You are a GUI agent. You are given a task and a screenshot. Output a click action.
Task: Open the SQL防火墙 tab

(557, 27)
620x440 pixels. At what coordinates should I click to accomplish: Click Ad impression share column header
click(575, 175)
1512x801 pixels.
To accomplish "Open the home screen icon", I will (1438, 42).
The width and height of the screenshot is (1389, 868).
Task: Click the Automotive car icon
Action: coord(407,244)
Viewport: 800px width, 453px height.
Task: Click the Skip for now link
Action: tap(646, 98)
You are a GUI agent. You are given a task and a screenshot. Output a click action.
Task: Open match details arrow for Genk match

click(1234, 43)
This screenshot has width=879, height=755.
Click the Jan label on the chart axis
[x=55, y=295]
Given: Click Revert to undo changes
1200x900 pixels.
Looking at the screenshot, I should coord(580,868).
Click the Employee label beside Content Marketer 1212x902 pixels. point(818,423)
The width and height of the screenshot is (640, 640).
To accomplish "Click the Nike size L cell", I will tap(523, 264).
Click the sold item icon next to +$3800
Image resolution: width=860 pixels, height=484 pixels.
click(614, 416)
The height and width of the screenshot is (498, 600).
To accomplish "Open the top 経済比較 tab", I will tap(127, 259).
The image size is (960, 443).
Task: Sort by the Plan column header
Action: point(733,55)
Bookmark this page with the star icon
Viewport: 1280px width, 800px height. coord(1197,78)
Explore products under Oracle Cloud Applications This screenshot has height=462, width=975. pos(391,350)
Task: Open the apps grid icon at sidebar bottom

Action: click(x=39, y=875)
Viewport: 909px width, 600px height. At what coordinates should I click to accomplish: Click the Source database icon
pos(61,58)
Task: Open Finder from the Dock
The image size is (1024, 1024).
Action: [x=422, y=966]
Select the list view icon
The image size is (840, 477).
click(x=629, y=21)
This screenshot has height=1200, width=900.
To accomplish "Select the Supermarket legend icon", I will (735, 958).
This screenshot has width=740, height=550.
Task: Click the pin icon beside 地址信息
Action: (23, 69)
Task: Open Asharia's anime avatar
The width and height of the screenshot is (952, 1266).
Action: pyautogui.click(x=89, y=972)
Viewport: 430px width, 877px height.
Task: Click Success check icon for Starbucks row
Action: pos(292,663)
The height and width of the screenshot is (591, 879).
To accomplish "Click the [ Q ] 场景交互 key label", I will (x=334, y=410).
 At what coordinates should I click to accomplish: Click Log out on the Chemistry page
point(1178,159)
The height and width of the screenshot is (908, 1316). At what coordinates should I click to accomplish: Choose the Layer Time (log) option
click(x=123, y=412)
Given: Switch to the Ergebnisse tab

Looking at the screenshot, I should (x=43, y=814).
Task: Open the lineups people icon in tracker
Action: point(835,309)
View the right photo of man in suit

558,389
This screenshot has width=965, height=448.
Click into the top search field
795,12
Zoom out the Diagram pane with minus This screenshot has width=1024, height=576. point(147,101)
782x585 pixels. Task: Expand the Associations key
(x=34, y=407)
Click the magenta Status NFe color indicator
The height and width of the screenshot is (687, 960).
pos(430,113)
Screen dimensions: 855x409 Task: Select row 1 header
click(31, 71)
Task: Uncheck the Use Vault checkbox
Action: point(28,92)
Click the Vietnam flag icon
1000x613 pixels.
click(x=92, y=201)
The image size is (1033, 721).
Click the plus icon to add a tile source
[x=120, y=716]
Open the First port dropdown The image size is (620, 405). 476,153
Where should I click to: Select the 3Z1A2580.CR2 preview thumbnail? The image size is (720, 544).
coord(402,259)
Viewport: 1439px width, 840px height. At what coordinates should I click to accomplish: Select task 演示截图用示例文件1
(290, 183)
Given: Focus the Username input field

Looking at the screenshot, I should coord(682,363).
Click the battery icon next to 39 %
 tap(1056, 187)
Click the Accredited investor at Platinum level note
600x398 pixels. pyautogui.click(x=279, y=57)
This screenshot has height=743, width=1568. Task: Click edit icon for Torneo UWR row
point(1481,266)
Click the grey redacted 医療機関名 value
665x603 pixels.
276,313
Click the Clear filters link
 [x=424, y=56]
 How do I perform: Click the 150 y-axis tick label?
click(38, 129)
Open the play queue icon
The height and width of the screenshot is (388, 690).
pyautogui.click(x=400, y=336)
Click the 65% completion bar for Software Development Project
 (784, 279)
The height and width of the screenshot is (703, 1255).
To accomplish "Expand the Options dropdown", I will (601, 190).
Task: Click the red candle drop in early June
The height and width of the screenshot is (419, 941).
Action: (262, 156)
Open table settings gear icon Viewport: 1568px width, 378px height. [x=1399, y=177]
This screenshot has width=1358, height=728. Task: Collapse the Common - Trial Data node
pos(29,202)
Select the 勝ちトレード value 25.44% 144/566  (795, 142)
+---+
Find the string "dropdown" in the records, then copy each line where it occurs.

Open the First port dropdown The image size is (620, 405). 476,153
To accomplish "Expand the Options dropdown", I will (601, 190).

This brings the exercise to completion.